Hitler se vit offrir le poste de chancelier d'un gouvernement de coalition ou celui de vice-chancelier dans un cabinet Papen. Il refusa de nouveau. Schleicher devint chancelier et se trouva aussitôt placé devant l'alternative suivante : imposer une dictature militaire ou céder bientôt la place aux nazis. Il n'était pas fait pour être dictateur ni l'armée allemande pour soutenir une telle dictature.

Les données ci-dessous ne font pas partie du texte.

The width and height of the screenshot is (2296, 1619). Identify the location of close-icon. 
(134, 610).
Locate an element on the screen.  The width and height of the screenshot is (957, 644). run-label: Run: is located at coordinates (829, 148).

Si bien que le 30 janvier 1933, Hitler et von Papen furent nommés respectivement chancelier et vice-chancelier, grâce à l'appui des partis de droite qui détenaient la majorité et le plus grand nombre des portefeuilles les plus importants. Hitler avait donc fini par succomber aux attraits de la coalition, mais il entendait bien qu'il ne s'agissait que d'une phase purement transitoire. Ce fut le cas. Une fois de plus, le Reichstag fut dissous et la date des élections fixée au 5 mars 1933. Mais avant le scrutin, il allait se passer beaucoup de choses.
La démocratie allemande est morte
Sous prétexte que les communistes projetaient une insurrection armée, les nazis instaurèrent le règne de la terreur. Des milliers de S.A. furent constitués en forces de police auxiliaires et reçurent carte blanche pour tirer vengeance de leurs ennemis personnels. Tout un appareil répressif, police secrète, tortures, camps de concentration, fut rapidement mis en place par Hermann Goering, alors ministre de l'Intérieur. Quand le Reichstag flamba, le 27 février 1933, dans un incendie prétendument allumé par les communistes, mais vraisemblablement avec la complicité des nazis, la terreur redoubla.

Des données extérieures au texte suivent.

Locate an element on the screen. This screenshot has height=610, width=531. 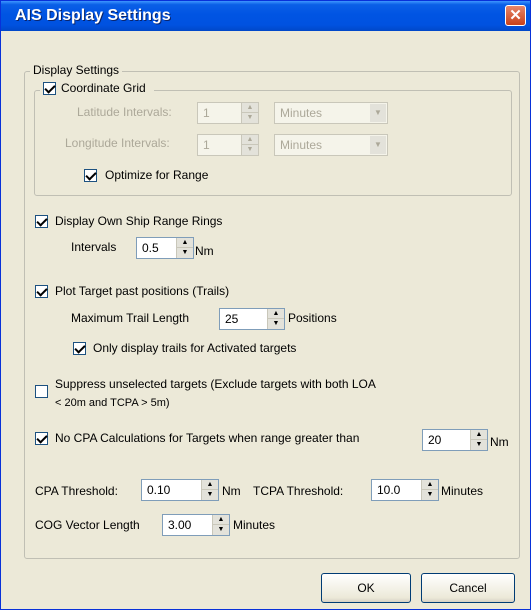
tcpa-threshold-value: 10.0 is located at coordinates (389, 490).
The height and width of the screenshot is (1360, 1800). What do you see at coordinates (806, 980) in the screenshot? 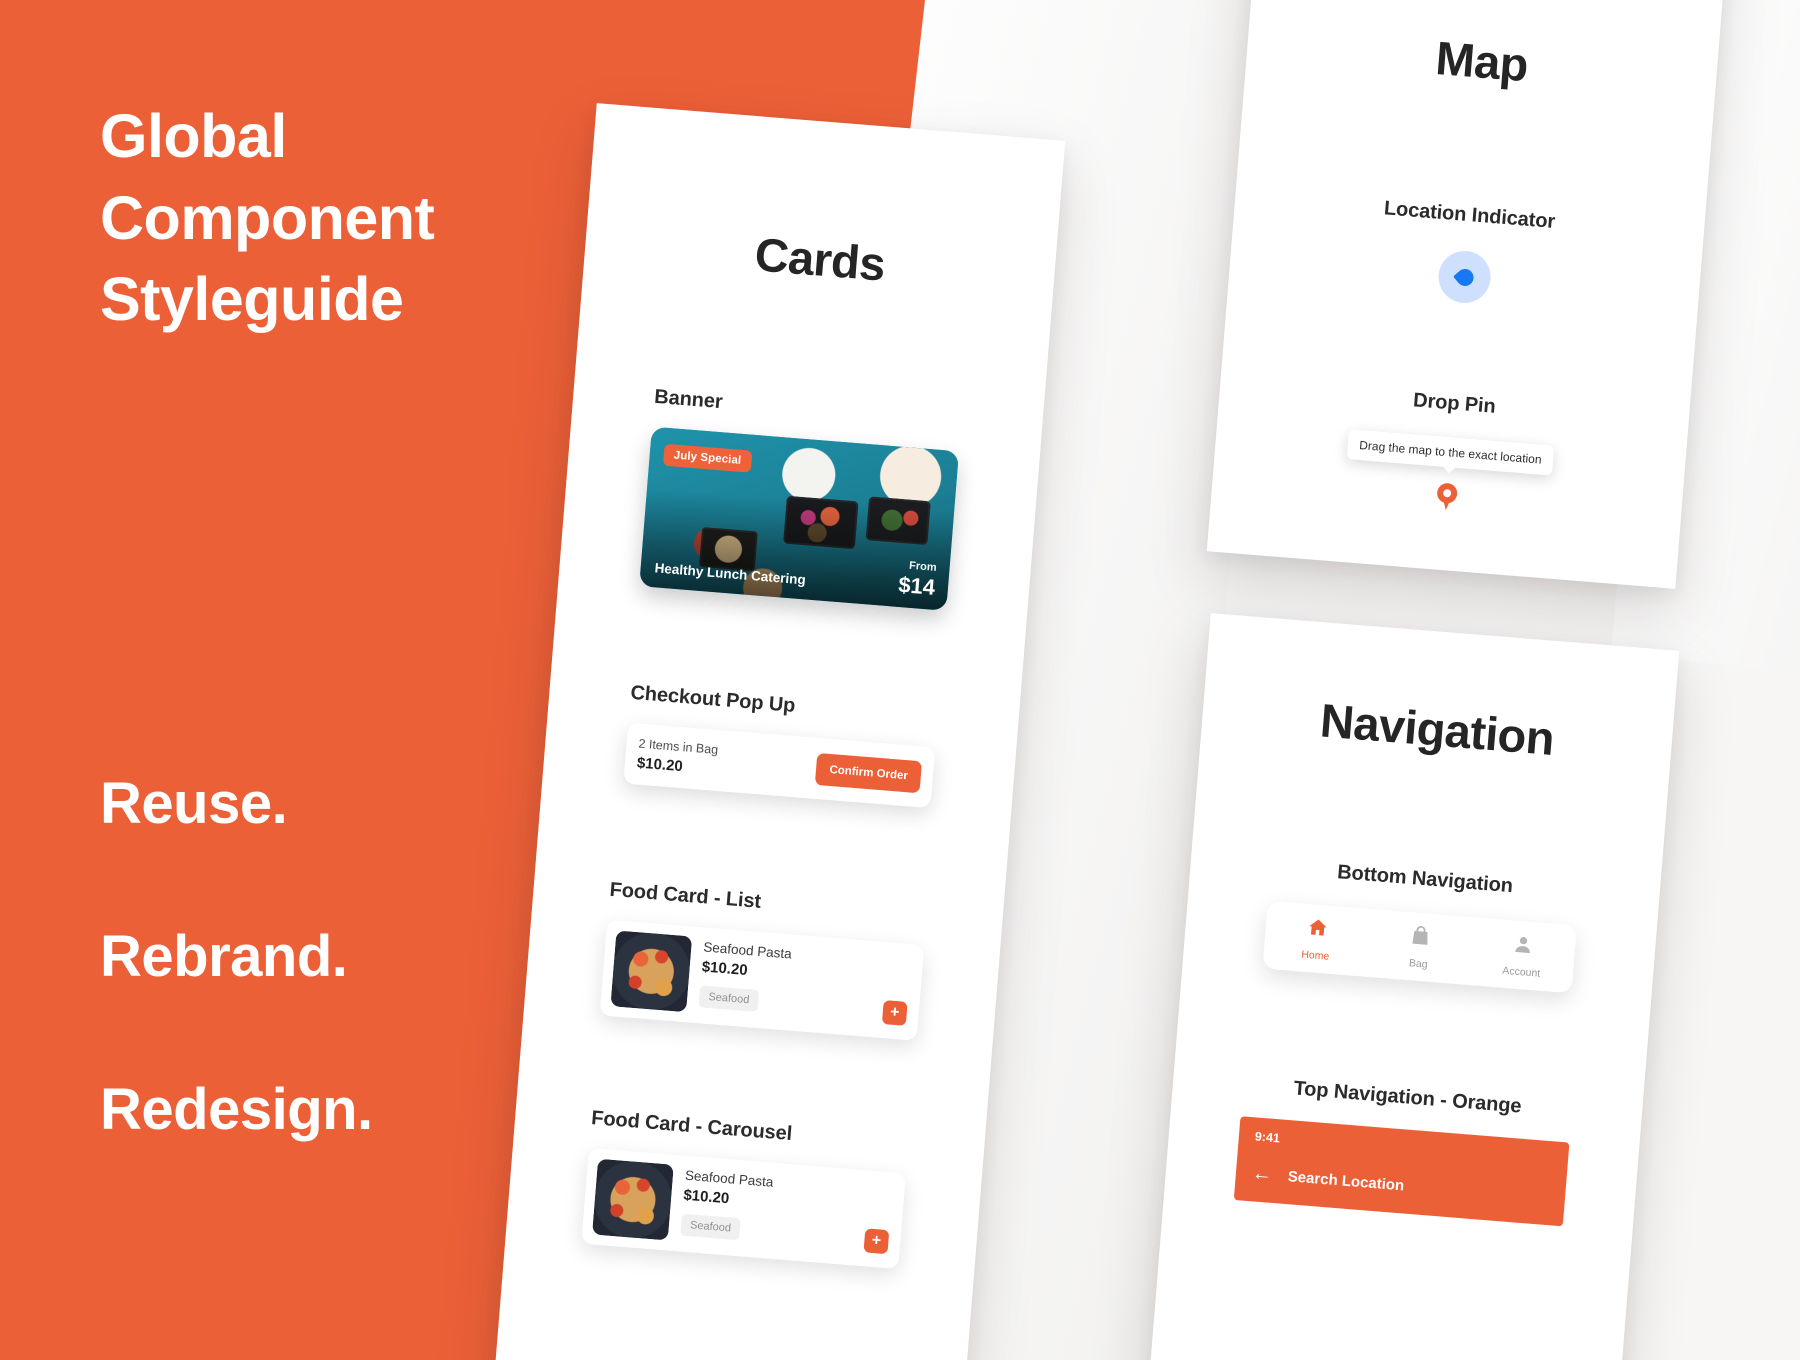
I see `food-card-list-meta: Seafood Pasta $10.20 Seafood` at bounding box center [806, 980].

Toutes les ressources de l'Etat se trouvaient maintenant à la disposition du parti nazi, si bien qu'aux élections du mois de mars, le nombre de ses voix dépassa 17 000 000; 44 % du corps électoral. Pourtant, et même avec le soutien de ses alliés, le parti ne possédait pas encore la majorité absolue au Reichstag. Hitler découvrit une solution extrêmement simple : par décret présidentiel, le parti communiste fut déclaré illégal ; les députés communistes furent arrêtés ou assassinés et, lorsque le Reichstag se réunit, le 21 mars, Hitler avait, de ce fait, la majorité absolue.

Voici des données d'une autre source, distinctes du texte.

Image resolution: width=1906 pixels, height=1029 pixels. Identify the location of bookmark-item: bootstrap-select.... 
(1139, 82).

Deux jours plus tard, il présenta son programme aux députés. C'était un texte court mais significatif. Il retirait au Reichstag et transférait pour quatre ans à l'exécutif le pouvoir législatif (y compris le vote du budget), la conclusion des traités et l'initiative des réformes constitutionnelles. Ce texte, qui donnait les pleins pouvoirs au gouvernement, reçut l'approbation du Parlement par 441 voix contre 84, celles des sociaux-démocrates qui se trouvaient encore en liberté. La porte était désormais ouverte à la dictature totalitaire de Hitler. La démocratie allemande était morte.